Exercise instructions: Word for word, please copy the line containing "Image resolution: width=768" and all lines after it in the entries below, and only those, leaving every picture out.

Dataset excerpts:
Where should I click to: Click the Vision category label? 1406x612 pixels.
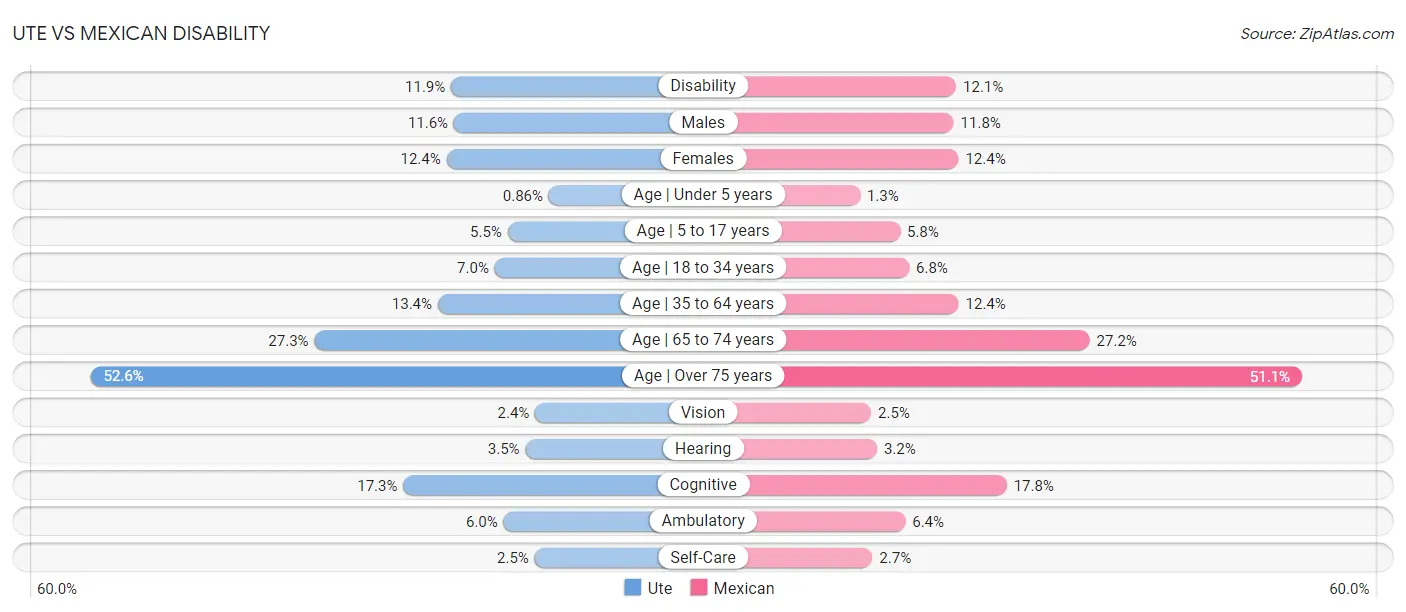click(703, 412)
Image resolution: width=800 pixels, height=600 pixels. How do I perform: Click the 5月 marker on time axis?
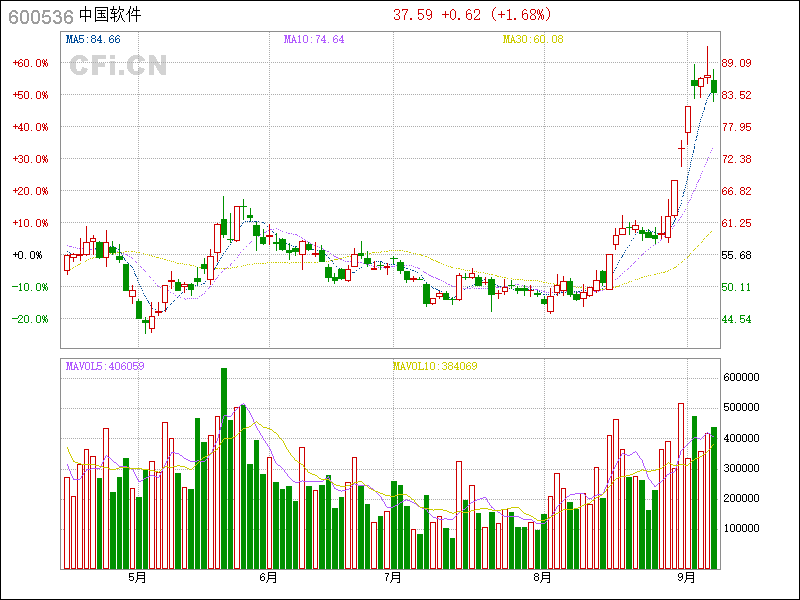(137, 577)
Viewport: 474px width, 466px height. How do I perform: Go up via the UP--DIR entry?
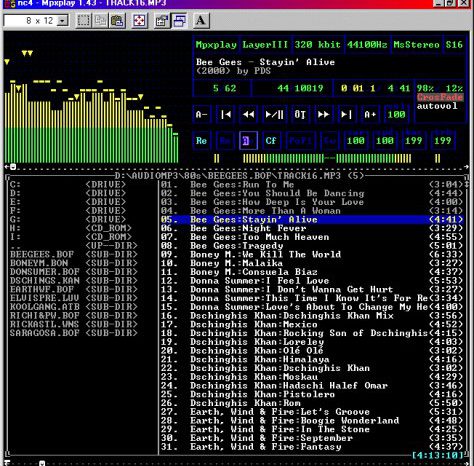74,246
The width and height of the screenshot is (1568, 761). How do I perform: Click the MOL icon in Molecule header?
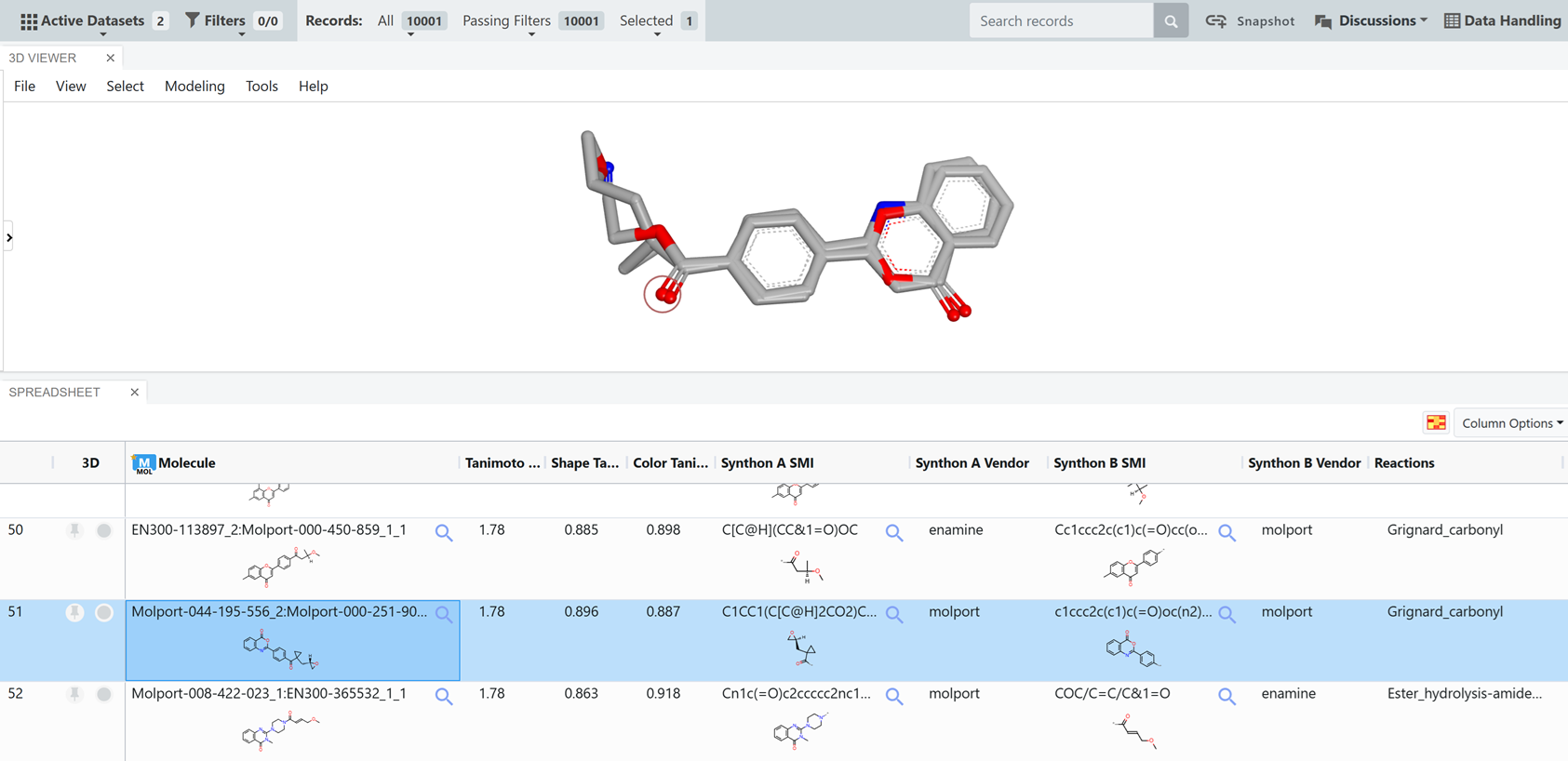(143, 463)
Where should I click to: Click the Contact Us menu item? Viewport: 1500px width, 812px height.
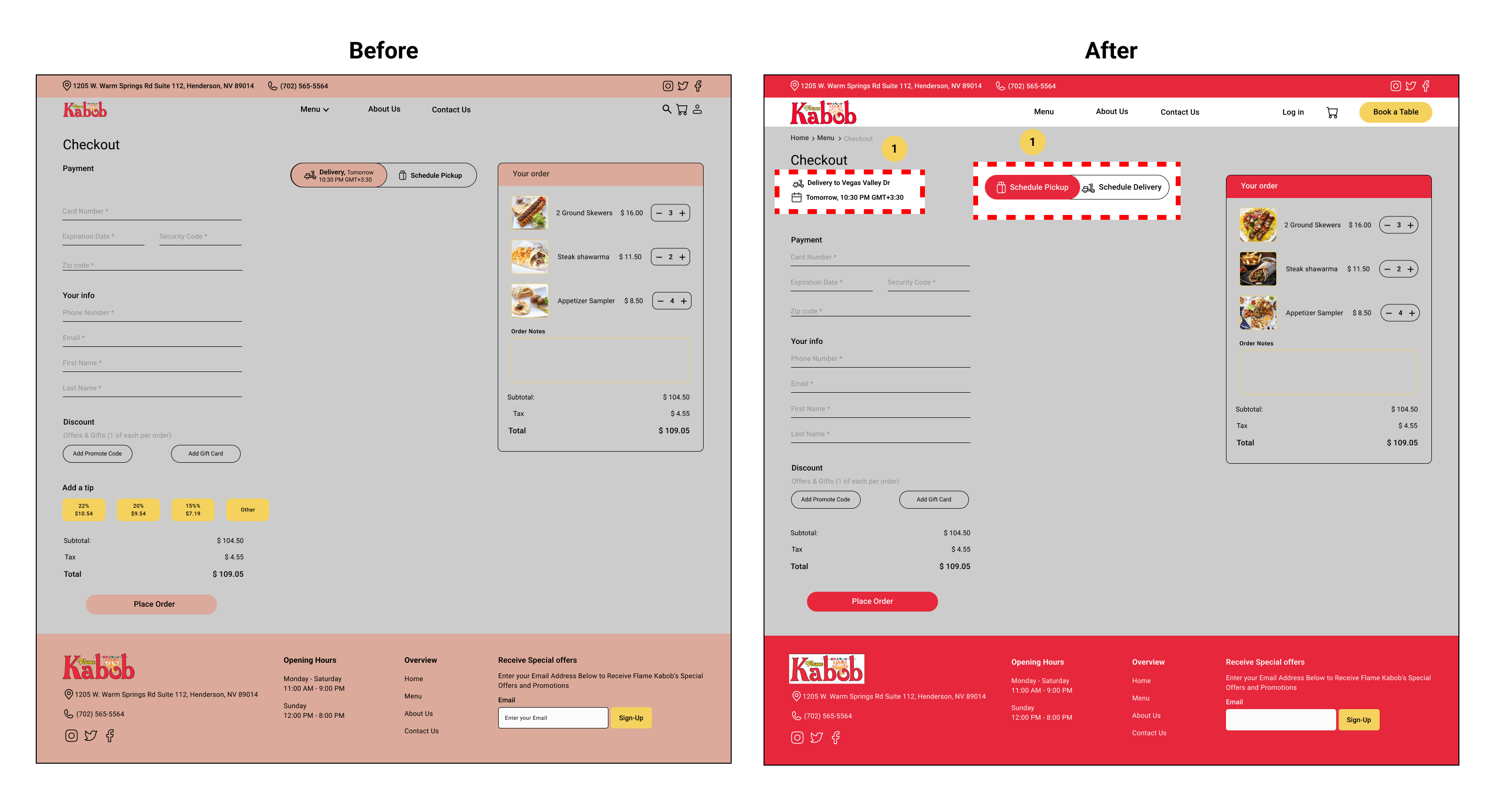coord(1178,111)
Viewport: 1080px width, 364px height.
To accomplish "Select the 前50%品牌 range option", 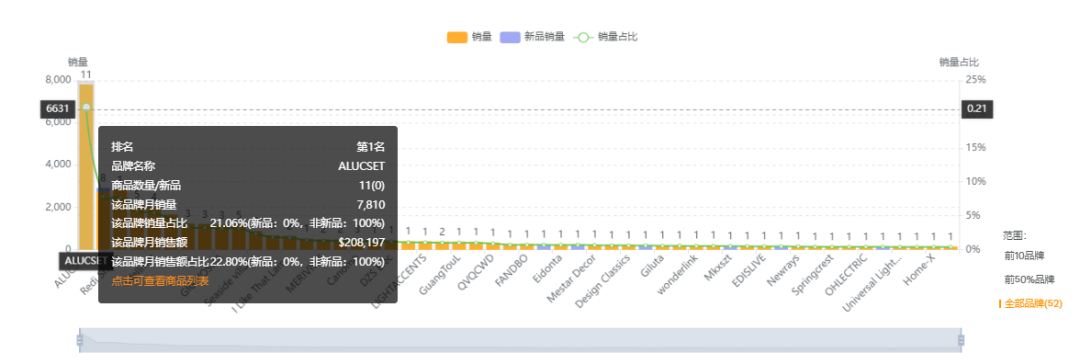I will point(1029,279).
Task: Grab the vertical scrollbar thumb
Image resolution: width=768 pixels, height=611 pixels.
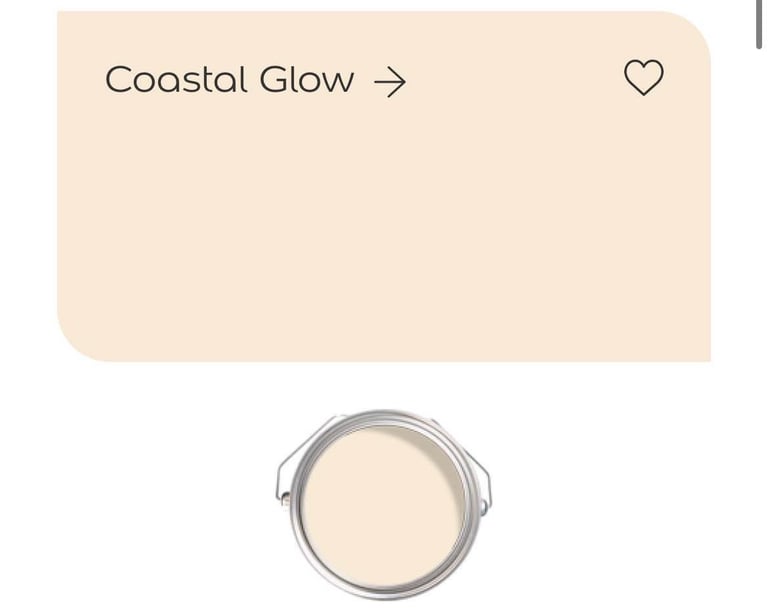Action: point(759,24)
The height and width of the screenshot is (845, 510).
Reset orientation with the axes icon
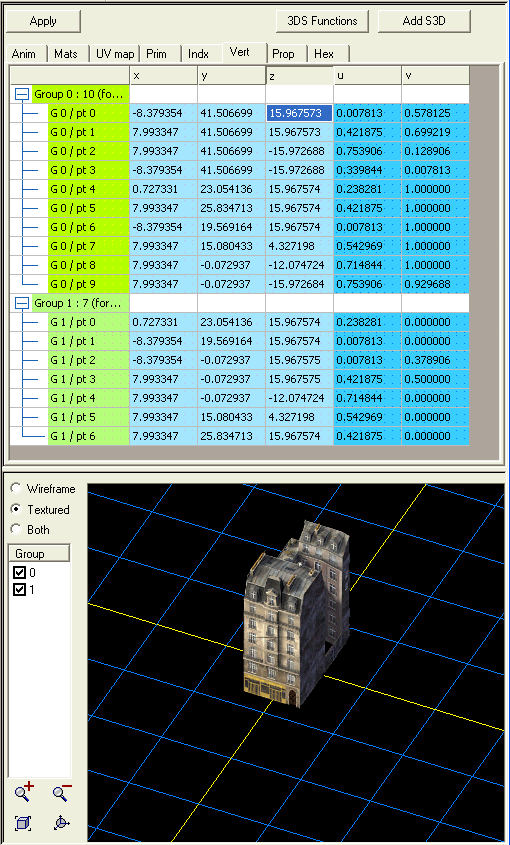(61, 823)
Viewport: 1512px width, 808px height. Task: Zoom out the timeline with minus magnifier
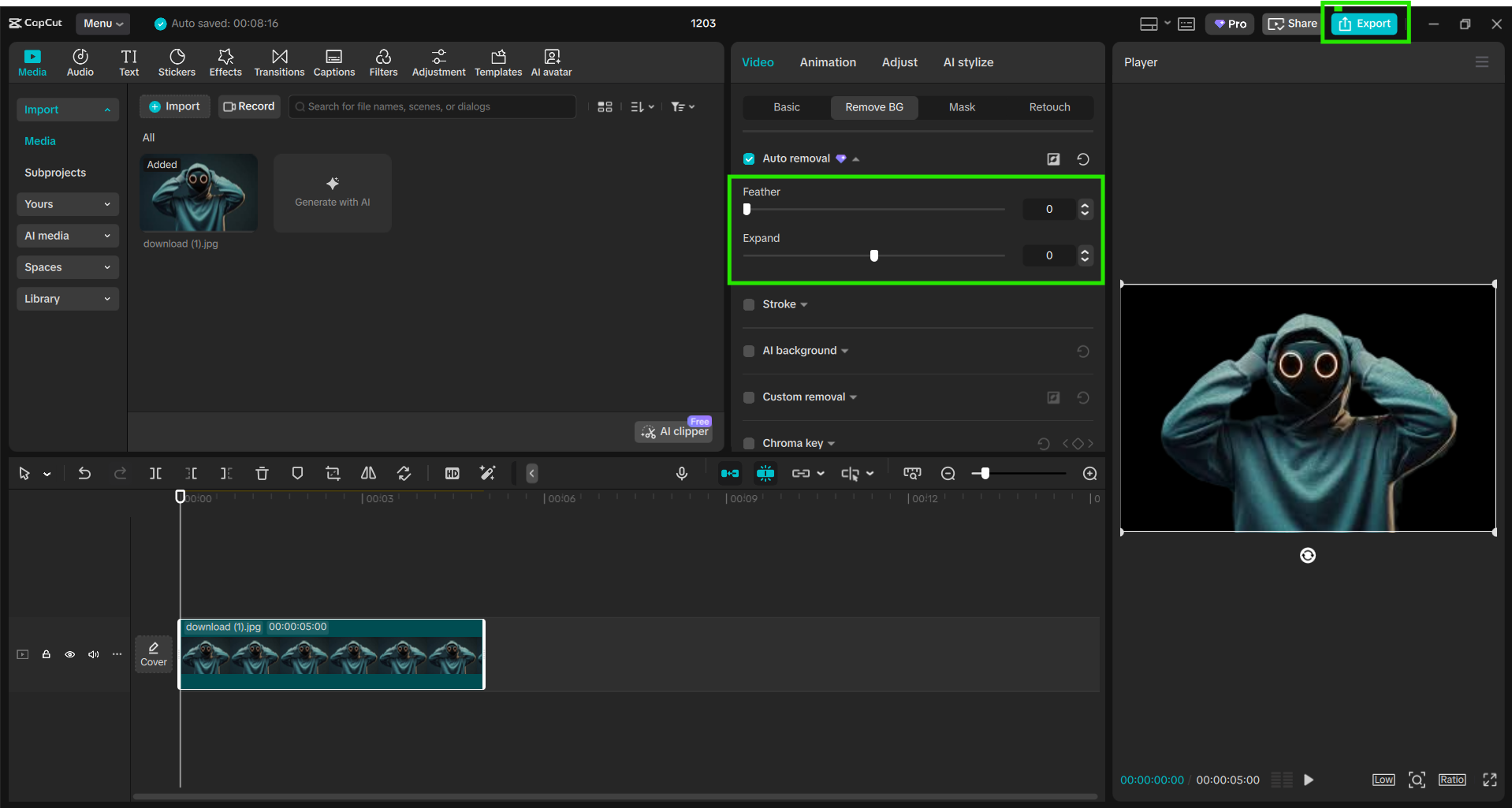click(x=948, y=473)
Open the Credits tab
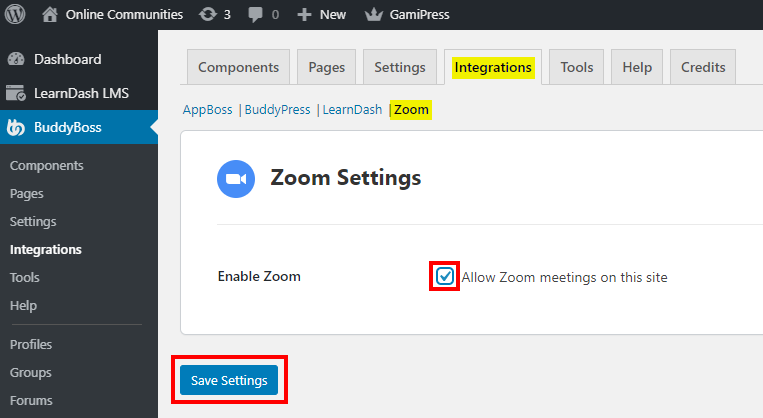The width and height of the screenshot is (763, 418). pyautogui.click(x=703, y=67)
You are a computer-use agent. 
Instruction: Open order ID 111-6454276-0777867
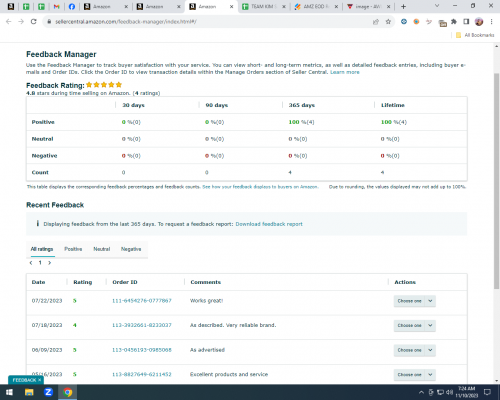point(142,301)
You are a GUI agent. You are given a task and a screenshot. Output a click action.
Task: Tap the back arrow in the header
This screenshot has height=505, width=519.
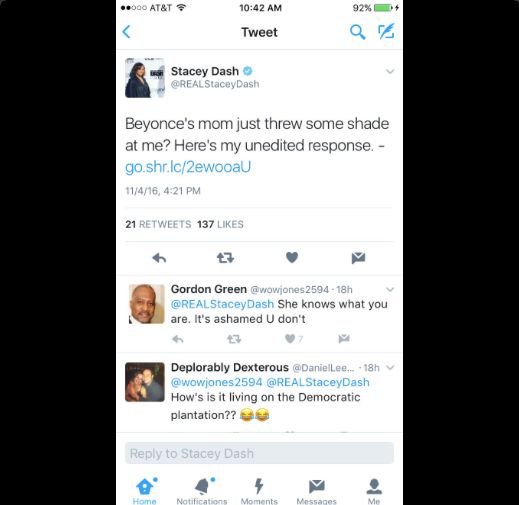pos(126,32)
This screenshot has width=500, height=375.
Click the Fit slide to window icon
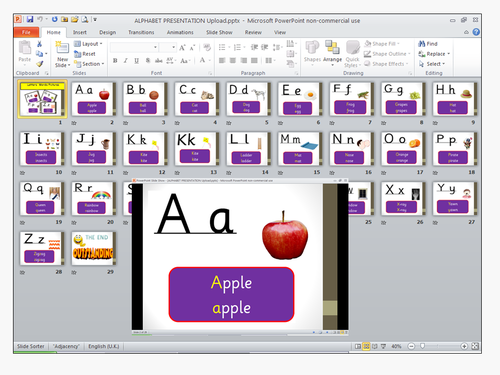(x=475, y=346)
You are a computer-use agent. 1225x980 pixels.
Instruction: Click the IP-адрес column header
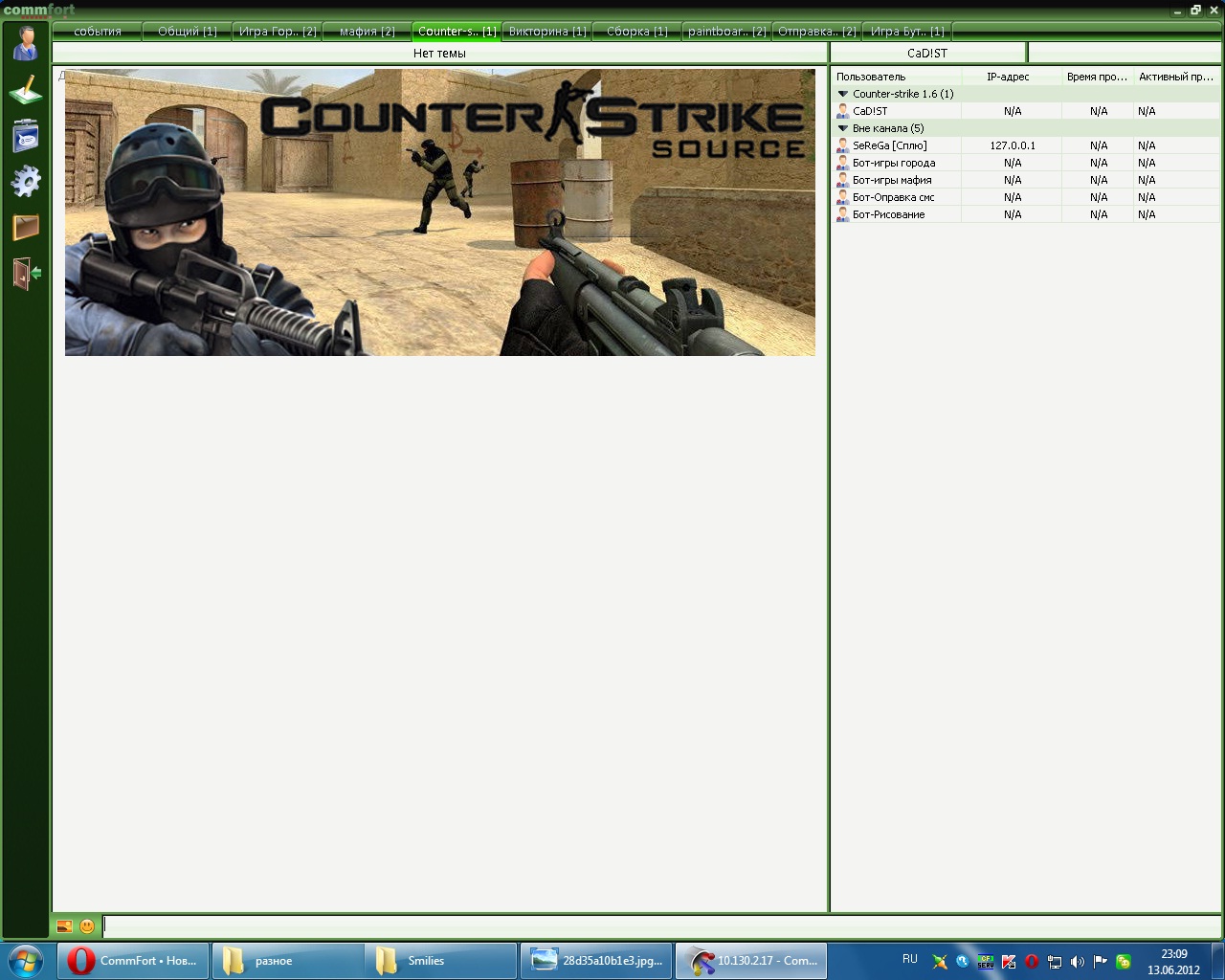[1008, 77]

Written answer:
Image resolution: width=768 pixels, height=611 pixels.
Action: point(759,24)
The height and width of the screenshot is (845, 510).
Reset orientation with the axes icon
(61, 823)
Viewport: 1512px width, 808px height. Task: Zoom out the timeline with minus magnifier
click(x=948, y=473)
Open the Credits tab
The width and height of the screenshot is (763, 418). pyautogui.click(x=703, y=67)
You are a computer-use agent. 
Instruction: Open order ID 111-6454276-0777867
point(142,301)
You are a GUI agent. You are given a task and a screenshot. Output a click action.
Task: Tap the back arrow in the header
This screenshot has height=505, width=519.
pos(126,32)
This screenshot has width=500, height=375.
Click the Fit slide to window icon
(x=475, y=346)
You are a computer-use agent. 1225x980 pixels.
Instruction: Click the IP-адрес column header
[1008, 77]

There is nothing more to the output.